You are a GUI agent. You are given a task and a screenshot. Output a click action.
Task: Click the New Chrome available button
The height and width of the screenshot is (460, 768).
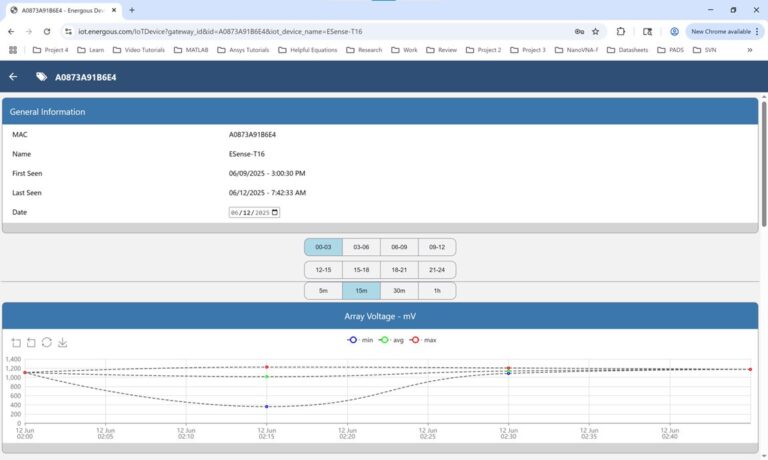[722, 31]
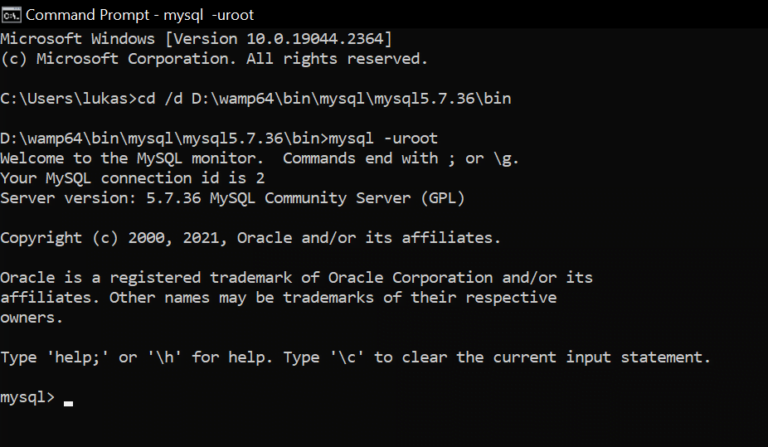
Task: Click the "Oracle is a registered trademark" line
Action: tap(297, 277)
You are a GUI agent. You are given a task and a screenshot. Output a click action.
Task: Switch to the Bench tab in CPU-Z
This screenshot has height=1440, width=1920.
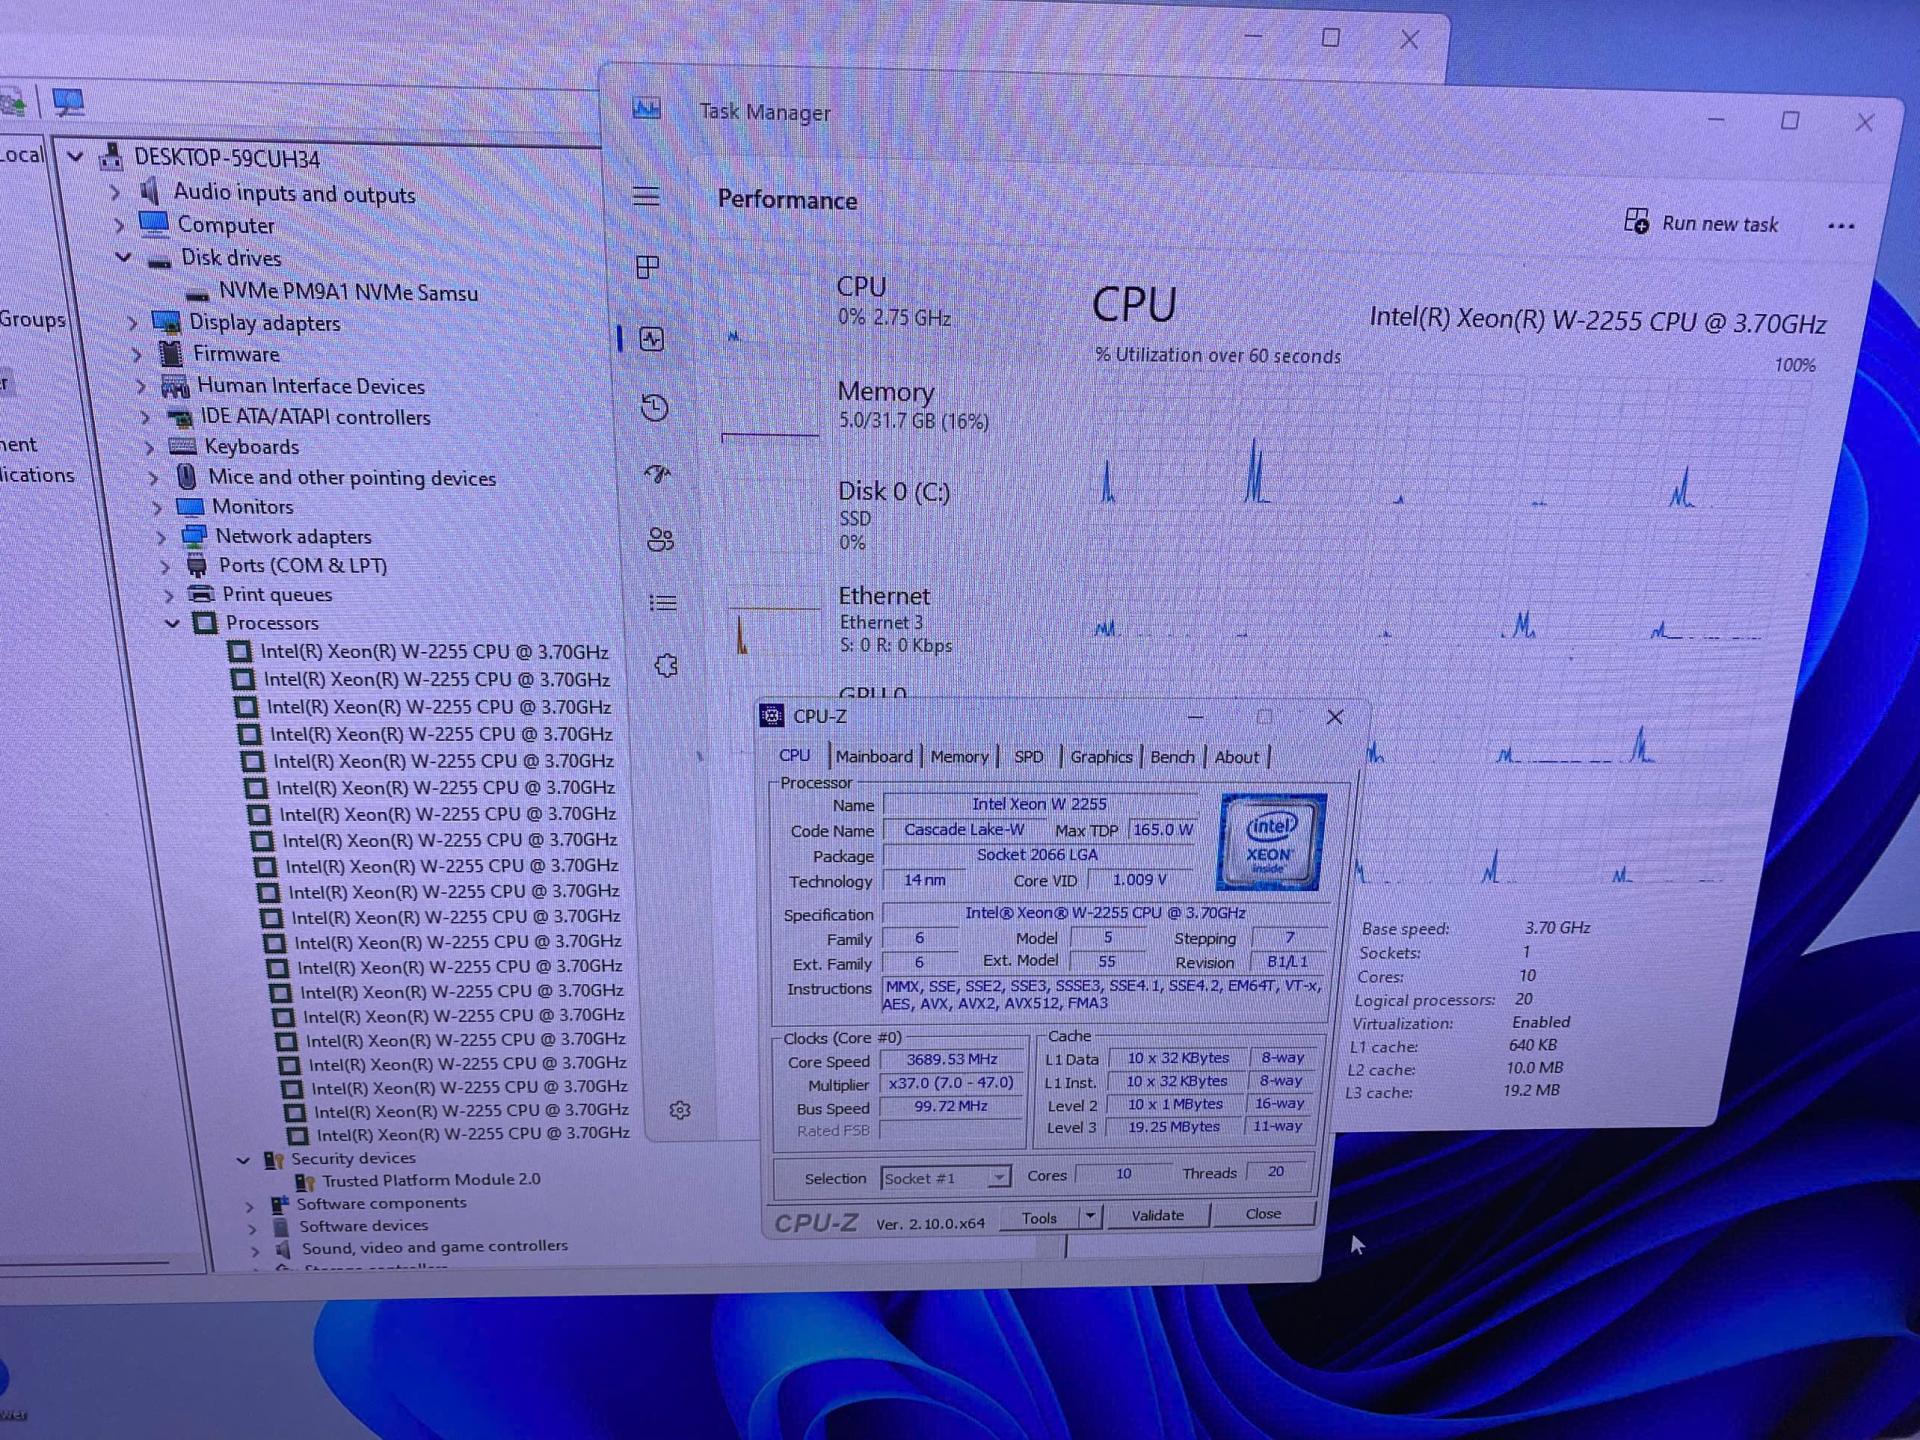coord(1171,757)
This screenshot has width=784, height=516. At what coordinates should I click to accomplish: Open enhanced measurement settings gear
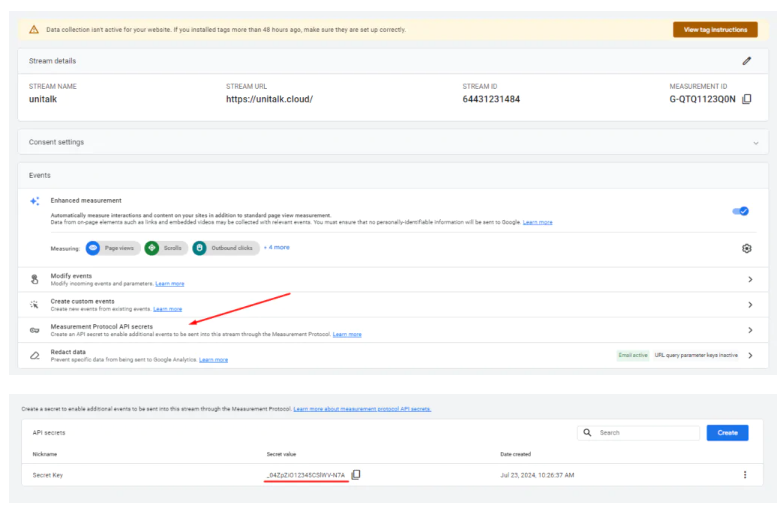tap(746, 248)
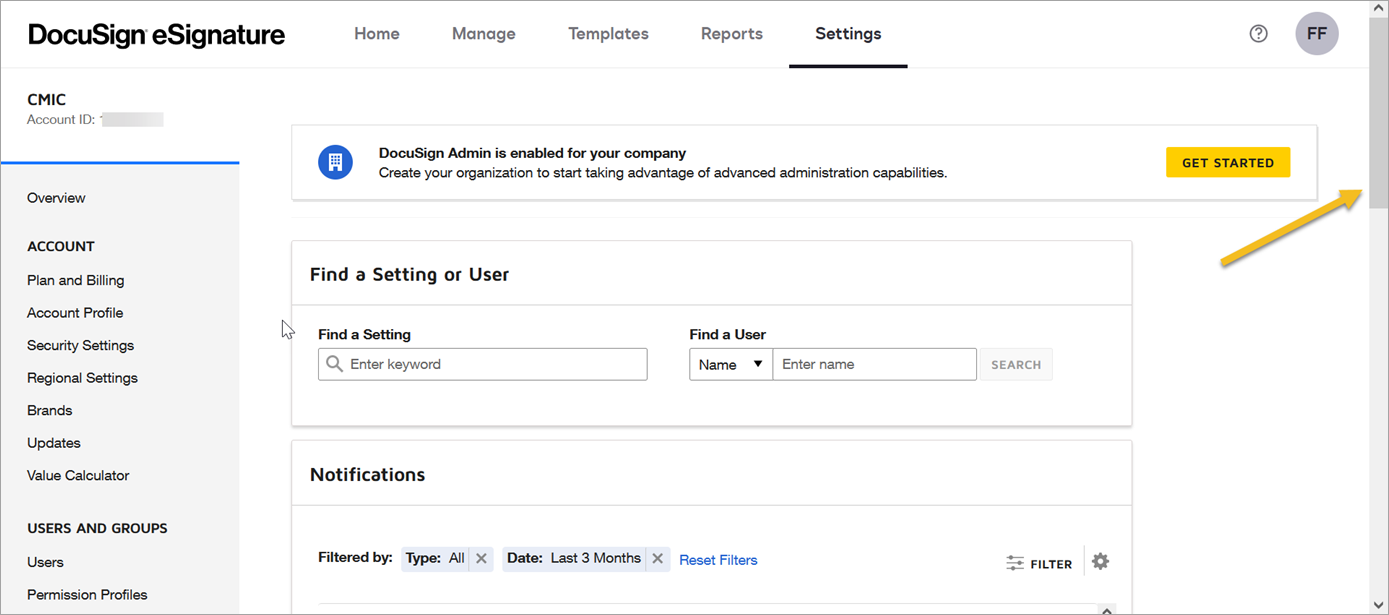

> **What to produce**
Rewrite the lines above with "GUI agent" changed to "screen assistant" and everything else unchanged, leaving out the pictures.

> **Answer for this exercise**
You are a screen assistant. You are given a task and a screenshot. Output a click action.
Task: Click the New Chrome available button
The height and width of the screenshot is (460, 768).
[722, 31]
Task: Click the "Oracle is a registered trademark" line
Action: tap(297, 277)
You are a screen assistant. You are given a task and a screenshot. Output a click action.
Task: Switch to the Bench tab in CPU-Z
This screenshot has height=1440, width=1920.
coord(1171,757)
This screenshot has width=784, height=516. At what coordinates should I click to accomplish: Open enhanced measurement settings gear
tap(746, 248)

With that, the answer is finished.